Start

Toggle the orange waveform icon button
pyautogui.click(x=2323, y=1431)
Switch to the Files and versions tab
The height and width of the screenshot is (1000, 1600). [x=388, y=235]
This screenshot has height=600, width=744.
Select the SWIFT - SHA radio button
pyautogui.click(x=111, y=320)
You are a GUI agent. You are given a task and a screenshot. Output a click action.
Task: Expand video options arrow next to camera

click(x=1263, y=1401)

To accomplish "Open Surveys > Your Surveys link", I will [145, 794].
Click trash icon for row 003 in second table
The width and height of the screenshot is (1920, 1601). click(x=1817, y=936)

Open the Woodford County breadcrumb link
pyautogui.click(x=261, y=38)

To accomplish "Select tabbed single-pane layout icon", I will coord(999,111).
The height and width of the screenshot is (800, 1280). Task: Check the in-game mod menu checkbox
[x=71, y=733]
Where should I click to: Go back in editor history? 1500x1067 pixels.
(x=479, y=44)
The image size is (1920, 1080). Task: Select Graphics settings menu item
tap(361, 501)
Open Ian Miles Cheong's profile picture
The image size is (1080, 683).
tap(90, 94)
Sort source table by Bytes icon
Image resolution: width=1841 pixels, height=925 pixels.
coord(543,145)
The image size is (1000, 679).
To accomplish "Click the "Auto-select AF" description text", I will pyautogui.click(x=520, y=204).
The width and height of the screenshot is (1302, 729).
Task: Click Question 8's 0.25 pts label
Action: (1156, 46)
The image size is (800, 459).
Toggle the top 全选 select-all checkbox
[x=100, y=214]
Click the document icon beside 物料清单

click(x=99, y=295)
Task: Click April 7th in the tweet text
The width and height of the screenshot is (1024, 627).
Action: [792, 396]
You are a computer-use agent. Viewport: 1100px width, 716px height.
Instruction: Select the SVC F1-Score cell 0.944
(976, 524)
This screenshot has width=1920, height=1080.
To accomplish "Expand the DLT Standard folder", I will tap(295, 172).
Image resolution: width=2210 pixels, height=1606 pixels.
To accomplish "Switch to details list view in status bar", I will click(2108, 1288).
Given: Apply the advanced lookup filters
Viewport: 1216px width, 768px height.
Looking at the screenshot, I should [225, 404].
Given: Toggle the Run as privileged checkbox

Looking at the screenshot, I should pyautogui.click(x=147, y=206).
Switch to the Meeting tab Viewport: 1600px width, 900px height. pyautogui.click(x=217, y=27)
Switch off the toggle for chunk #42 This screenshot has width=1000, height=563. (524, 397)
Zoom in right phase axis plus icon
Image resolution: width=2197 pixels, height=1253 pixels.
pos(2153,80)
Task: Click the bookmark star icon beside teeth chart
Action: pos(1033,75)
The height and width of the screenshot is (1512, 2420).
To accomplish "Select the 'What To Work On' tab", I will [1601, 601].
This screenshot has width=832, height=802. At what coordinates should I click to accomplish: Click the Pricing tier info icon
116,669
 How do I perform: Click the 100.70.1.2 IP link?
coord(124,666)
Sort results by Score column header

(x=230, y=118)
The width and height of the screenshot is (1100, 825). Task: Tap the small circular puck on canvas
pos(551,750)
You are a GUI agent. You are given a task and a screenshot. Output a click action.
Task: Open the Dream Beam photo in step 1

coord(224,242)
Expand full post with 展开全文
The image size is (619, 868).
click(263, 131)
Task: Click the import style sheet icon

End

> [STATED GOAL]:
Copy all of the records above line for line, without changing anything.

> [TASK ANSWER]:
Toggle the orange waveform icon button
pyautogui.click(x=2323, y=1431)
Switch to the Files and versions tab
The height and width of the screenshot is (1000, 1600). [x=388, y=235]
This screenshot has height=600, width=744.
Select the SWIFT - SHA radio button
pyautogui.click(x=111, y=320)
You are a GUI agent. You are given a task and a screenshot. Output a click action.
Task: Expand video options arrow next to camera

click(x=1263, y=1401)

To accomplish "Open Surveys > Your Surveys link", I will [145, 794].
Click trash icon for row 003 in second table
The width and height of the screenshot is (1920, 1601). click(x=1817, y=936)

Open the Woodford County breadcrumb link
pyautogui.click(x=261, y=38)

To accomplish "Select tabbed single-pane layout icon", I will coord(999,111).
The height and width of the screenshot is (800, 1280). Task: Check the in-game mod menu checkbox
[x=71, y=733]
Where should I click to: Go back in editor history? 1500x1067 pixels.
(x=479, y=44)
The image size is (1920, 1080). Task: Select Graphics settings menu item
tap(361, 501)
Open Ian Miles Cheong's profile picture
The image size is (1080, 683).
tap(90, 94)
Sort source table by Bytes icon
Image resolution: width=1841 pixels, height=925 pixels.
coord(543,145)
The image size is (1000, 679).
To accomplish "Click the "Auto-select AF" description text", I will pyautogui.click(x=520, y=204).
The width and height of the screenshot is (1302, 729).
Task: Click Question 8's 0.25 pts label
Action: (1156, 46)
The image size is (800, 459).
Toggle the top 全选 select-all checkbox
[x=100, y=214]
Click the document icon beside 物料清单

click(x=99, y=295)
Task: Click April 7th in the tweet text
The width and height of the screenshot is (1024, 627).
Action: [792, 396]
You are a computer-use agent. Viewport: 1100px width, 716px height.
Instruction: Select the SVC F1-Score cell 0.944
(976, 524)
This screenshot has width=1920, height=1080.
To accomplish "Expand the DLT Standard folder", I will tap(295, 172).
Image resolution: width=2210 pixels, height=1606 pixels.
To accomplish "Switch to details list view in status bar", I will click(2108, 1288).
Given: Apply the advanced lookup filters
Viewport: 1216px width, 768px height.
Looking at the screenshot, I should [225, 404].
Given: Toggle the Run as privileged checkbox

Looking at the screenshot, I should pyautogui.click(x=147, y=206).
Switch to the Meeting tab Viewport: 1600px width, 900px height. pyautogui.click(x=217, y=27)
Switch off the toggle for chunk #42 This screenshot has width=1000, height=563. (524, 397)
Zoom in right phase axis plus icon
Image resolution: width=2197 pixels, height=1253 pixels.
pos(2153,80)
Task: Click the bookmark star icon beside teeth chart
Action: pos(1033,75)
The height and width of the screenshot is (1512, 2420).
To accomplish "Select the 'What To Work On' tab", I will [1601, 601].
This screenshot has width=832, height=802. At what coordinates should I click to accomplish: Click the Pricing tier info icon
116,669
 How do I perform: Click the 100.70.1.2 IP link?
coord(124,666)
Sort results by Score column header

(x=230, y=118)
The width and height of the screenshot is (1100, 825). Task: Tap the small circular puck on canvas
pos(551,750)
You are a GUI agent. You are given a task and a screenshot. Output a click action.
Task: Open the Dream Beam photo in step 1

coord(224,242)
Expand full post with 展开全文
The image size is (619, 868).
click(263, 131)
Task: Click the import style sheet icon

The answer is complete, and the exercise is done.